Saat Ramadhan dimulai di Gaza, banyak warga terpaksa menjalani bulan suci di tenda-tenda darurat ditengah puing-puing rumah mereka yang hancur, tanpa kebutuhan pokok, masjid yang layak, serta dalam keadaan musim dingin.

Meskipun ada gencatan senjata, tank-tank penjajah Zionis gencar melepaskan tembakan ke arah warga Palestina si Rafah, jalur Gaza Selatan. Diantaranya seorang pemuda berusia 18 tahun yang dibunuh oleh drone Israel di pusat Kota Rafah. Dan ini merupakan pelanggaran terhadap gencatan senjata yang sudah diberlakukan sejak 19 Januari lalu. (sahabat Al-Aqsha)

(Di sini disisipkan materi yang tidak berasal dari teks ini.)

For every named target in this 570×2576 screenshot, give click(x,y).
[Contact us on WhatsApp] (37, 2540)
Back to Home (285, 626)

Sementara itu, akses warga Palestina ke Masjidil Aqsha di batasi oleh penjajah dengan dalih keamanan. Bahkan gerombolan serdadu Israel menyerbu halaman Masjidil Aqsha setelah shalat terawih dan memaksa para jamaah meninggalkan kompleks. (sahabat Al-Aqsha 2/3/2025)

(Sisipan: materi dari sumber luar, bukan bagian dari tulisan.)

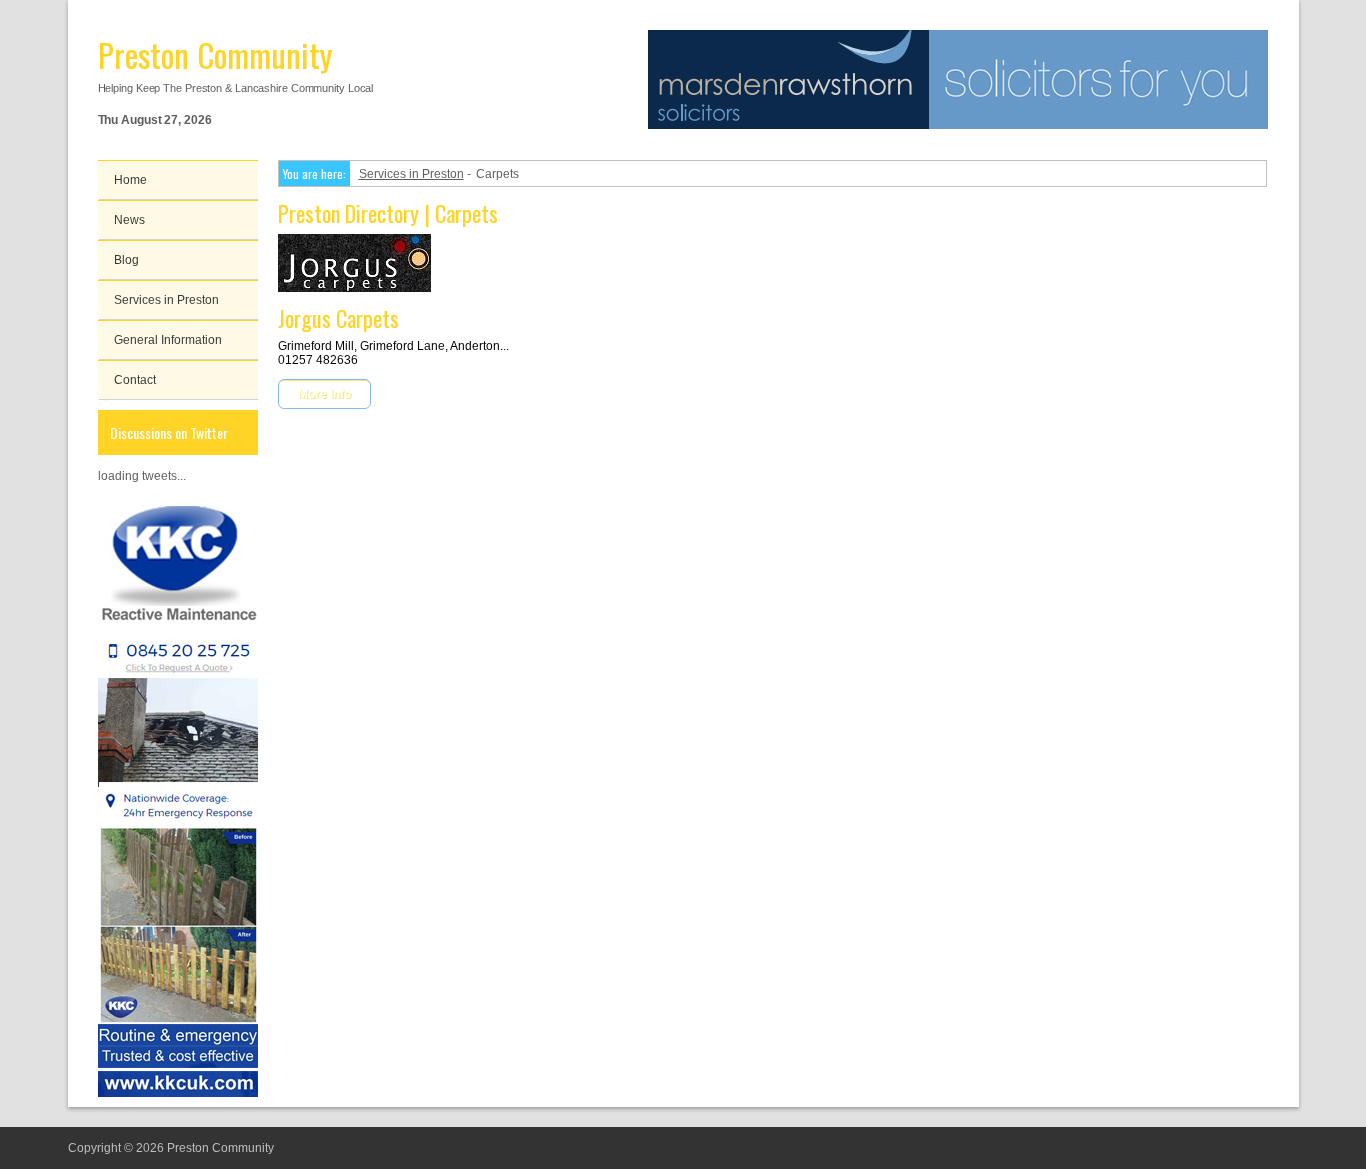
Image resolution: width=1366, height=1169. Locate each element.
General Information (168, 340)
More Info (324, 394)
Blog (126, 260)
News (129, 220)
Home (130, 180)
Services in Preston (166, 300)
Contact (135, 380)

Tidak cukup sampai disitu, penderitaan mereka masih terus bertambah dengan penghentian masuknya bantuan kemanusiaan (termasuk bahan makanan). Ini menyebabkan bahan makanan disana menjadi mahal. Hal ini mengharuskan warga Palestina menjalani Ramadhan tanpa makanan. 

Sungguh sebuah kenyataan yang memilukan saat melihat keadaan saudara semuslim kita dalam keadaan tertindas, namun kita tidak bisa berbuat banyak.

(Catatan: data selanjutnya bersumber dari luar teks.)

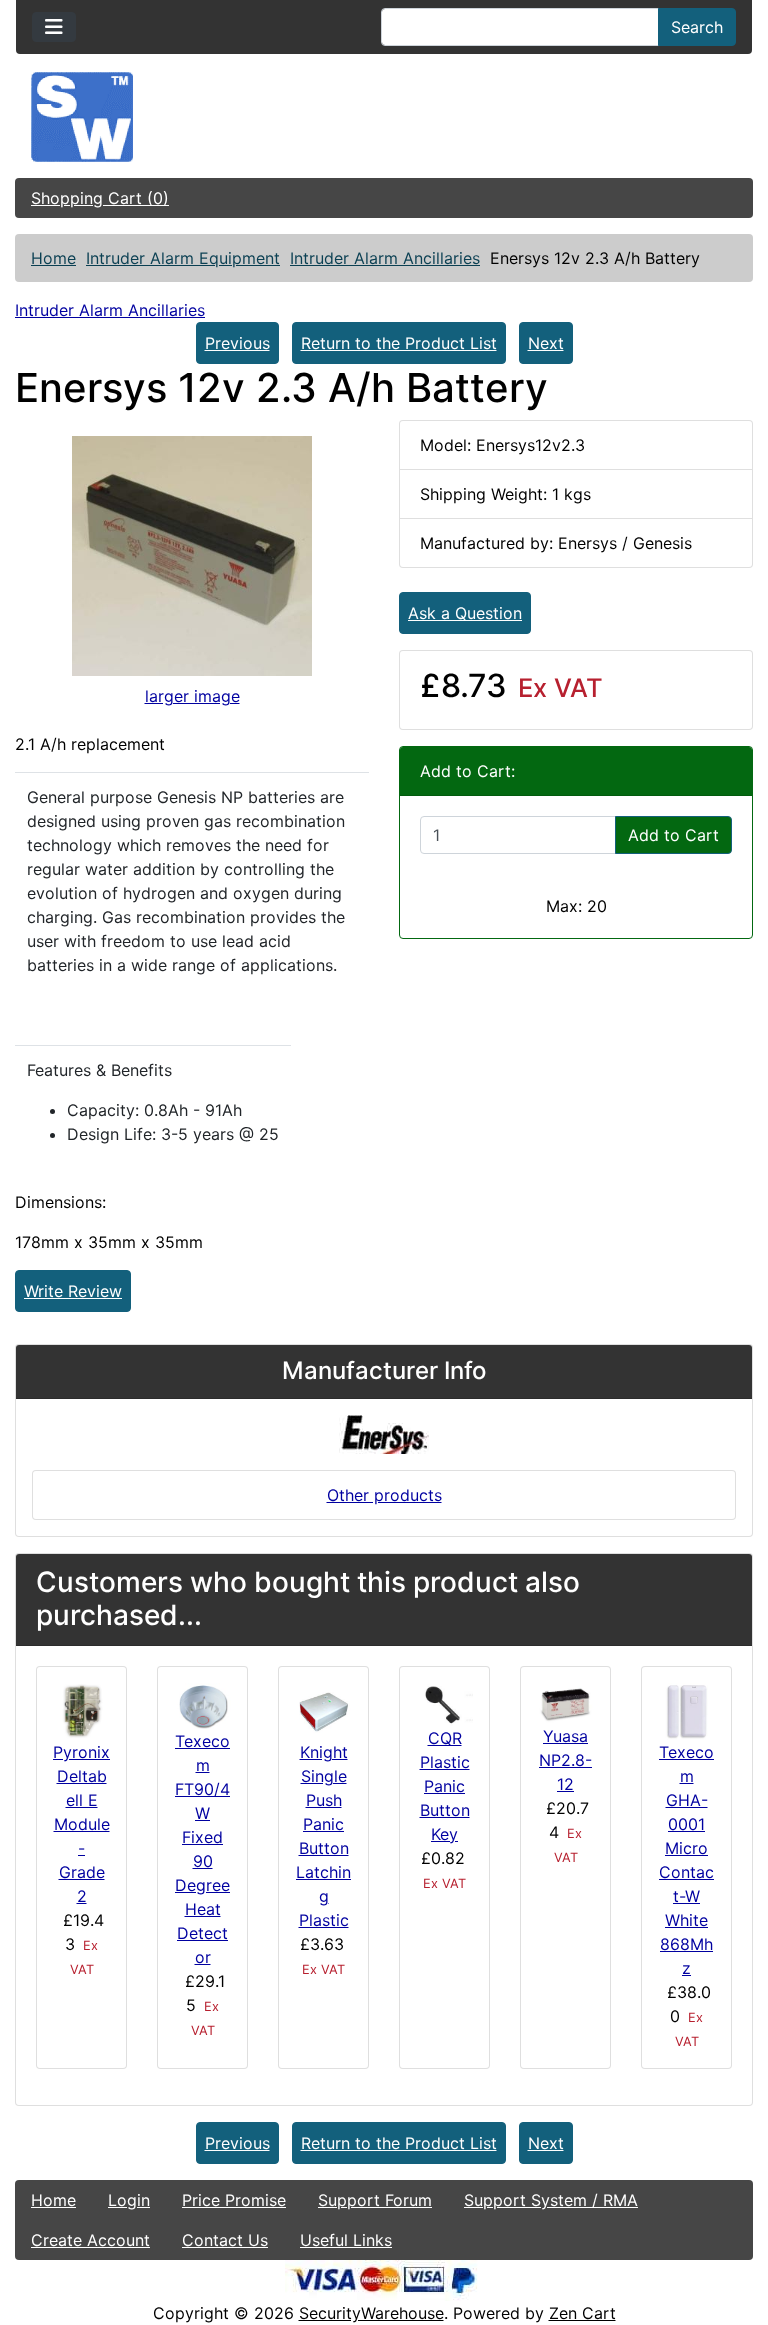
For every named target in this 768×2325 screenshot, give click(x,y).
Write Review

Baitul Maqdis adalah tempat yang sangat penting bagi umat muslim karena merupakan kiblat pertama dan rumah bagi banyak para Nabi. Selain itu Baitul Maqdis juga merupakan tempat transitnya Rasulullah shallallahu 'alaihi wasallam ketika melakukan perjalan Isra Mi'raj. Bahkan pada saat itu beliau juga mengimami seluruh Nabi dan Rasul utusan Allah disana. 

Maka Rasulullah tidak pernah berpaling sedikitpun dari Baitul Maqdis. Meskipun Rasulullah semasa hidupnya tidak pernah melihat Baitul Maqdis merdeka, namun beliau selalu mengupayakan terbebasnya Baitul Maqdis dari cengkeraman Romawi dengan berbagai cara. Salah satunya adalah mempersiapkan pasukan untuk misi pembebasan ini. 

Ikhtiar ini adalah ikhtiar panjang. Maka ikhtiar yang dilakukan oleh Rasulullah baru bisa tercapai pada masa Khalifah Umar bin Khattab. Pun demikian generasi selanjutnya. Saat Baitul Maqdis terlepas dari kaum muslimin, maka akan selalu ada yang berupaya membebaskannya kembali dari tangan kafir penjajah.